Tandem tandems

We slept well in our hotel room in Wallace. It was a good night to be inside because it started raining early and continued to rain through the morning. It is one thing to sleep in a tent in the rain and entirely another thing to pack up a tent and all your gear  in the rain. Our hotel room helped us avoid this.

Vance and Page woke up early in Missoula and drove to Wallace to pick us up at the hotel at 9 AM in order to make the shuttle timing work. It is a little less fun to be on a schedule, but we had arranged with someone to help shuttle Vance’s truck to a safe location and needed to accommodate them driver’s schedule. We loaded our bike with theirs and drove to Lookout Pass (ski area) where we started our ride. The shuttle worked out perfectly and we were able to position the truck in a good place for us to recover on Saturday evening.

We introduced Vance and Page to Pete-style navigation by getting off route right at the beginning of our ride and had to go off-road over a rough 4-wheel drive road and up a steep embankment to get on route. It was great having four people to push the bike when we went up the embankment. Had it just been Natalie and I we might have had to unload the bike first.

The ride from then on was a beautiful mostly downhill trek on dirt roads. It was a bit cold but not a problem.  We rode a short segment of the Route of the Olympian out to the tunnel and trestle as an out-and·back and then started the Route of the Hiawatha. This time we spent more time reading the various signs along the trail and learning the history of the old rail line and the people who operated it. The railroad is an amazing engineering feat, but perhaps the most amazing aspect of it is the ingenuity and perseverance of the people who not only constructed it but kept it operational for so long.

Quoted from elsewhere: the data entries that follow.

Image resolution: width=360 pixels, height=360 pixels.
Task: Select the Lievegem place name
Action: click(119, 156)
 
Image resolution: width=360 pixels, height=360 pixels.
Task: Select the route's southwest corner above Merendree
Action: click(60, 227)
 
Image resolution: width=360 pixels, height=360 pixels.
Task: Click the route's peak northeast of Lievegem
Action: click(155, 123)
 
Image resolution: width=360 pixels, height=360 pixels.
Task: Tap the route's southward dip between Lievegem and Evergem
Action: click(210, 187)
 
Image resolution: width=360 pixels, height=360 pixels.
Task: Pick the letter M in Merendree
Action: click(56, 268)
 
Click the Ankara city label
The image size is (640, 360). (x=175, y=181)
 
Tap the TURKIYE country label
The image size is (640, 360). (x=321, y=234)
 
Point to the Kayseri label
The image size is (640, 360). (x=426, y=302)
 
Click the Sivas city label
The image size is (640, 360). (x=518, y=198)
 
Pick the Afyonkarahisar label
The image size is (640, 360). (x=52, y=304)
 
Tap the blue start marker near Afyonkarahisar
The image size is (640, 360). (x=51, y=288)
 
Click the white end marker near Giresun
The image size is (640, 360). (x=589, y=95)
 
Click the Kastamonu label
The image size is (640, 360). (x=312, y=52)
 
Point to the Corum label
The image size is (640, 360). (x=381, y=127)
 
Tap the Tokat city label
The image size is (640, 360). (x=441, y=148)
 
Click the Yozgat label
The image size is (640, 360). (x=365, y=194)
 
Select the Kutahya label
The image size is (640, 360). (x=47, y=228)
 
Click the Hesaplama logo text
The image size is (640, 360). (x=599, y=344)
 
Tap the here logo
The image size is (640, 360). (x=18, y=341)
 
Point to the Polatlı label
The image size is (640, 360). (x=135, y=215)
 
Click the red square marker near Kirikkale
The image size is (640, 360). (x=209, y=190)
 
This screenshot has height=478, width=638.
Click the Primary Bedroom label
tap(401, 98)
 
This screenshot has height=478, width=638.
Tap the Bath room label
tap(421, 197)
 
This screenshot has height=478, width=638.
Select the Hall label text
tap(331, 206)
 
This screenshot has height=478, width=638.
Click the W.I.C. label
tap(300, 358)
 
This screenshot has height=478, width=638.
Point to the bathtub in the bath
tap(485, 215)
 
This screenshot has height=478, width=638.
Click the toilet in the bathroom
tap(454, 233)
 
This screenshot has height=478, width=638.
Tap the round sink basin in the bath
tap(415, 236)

Tonight we are in a hotel in Avery — the same one we stayed in last week. Last week we needed the shower because we were hot and sweaty. Tonight we needed it because we were a bit chilled (except for Vance — he is a human heater).

It has been great to ride with Vance and Page. We’ve done these adventures for several years now and could only share them with people through this travel journal. Now we get to share the experience first hand. It creates a few small logistical needs, but it’s overwhelmingly worth it to have people we love and enjoy with us.

Today we rode a little over 40 miles, mostly downhill. It was an enjoyable ride and both bikes worked well. Tomorrow is a bit longer and also involves a shuttle, as we head back to Heyburn State Park and are trying to skip the highway portion of the ride that had us on a small shoulder with logging trucks.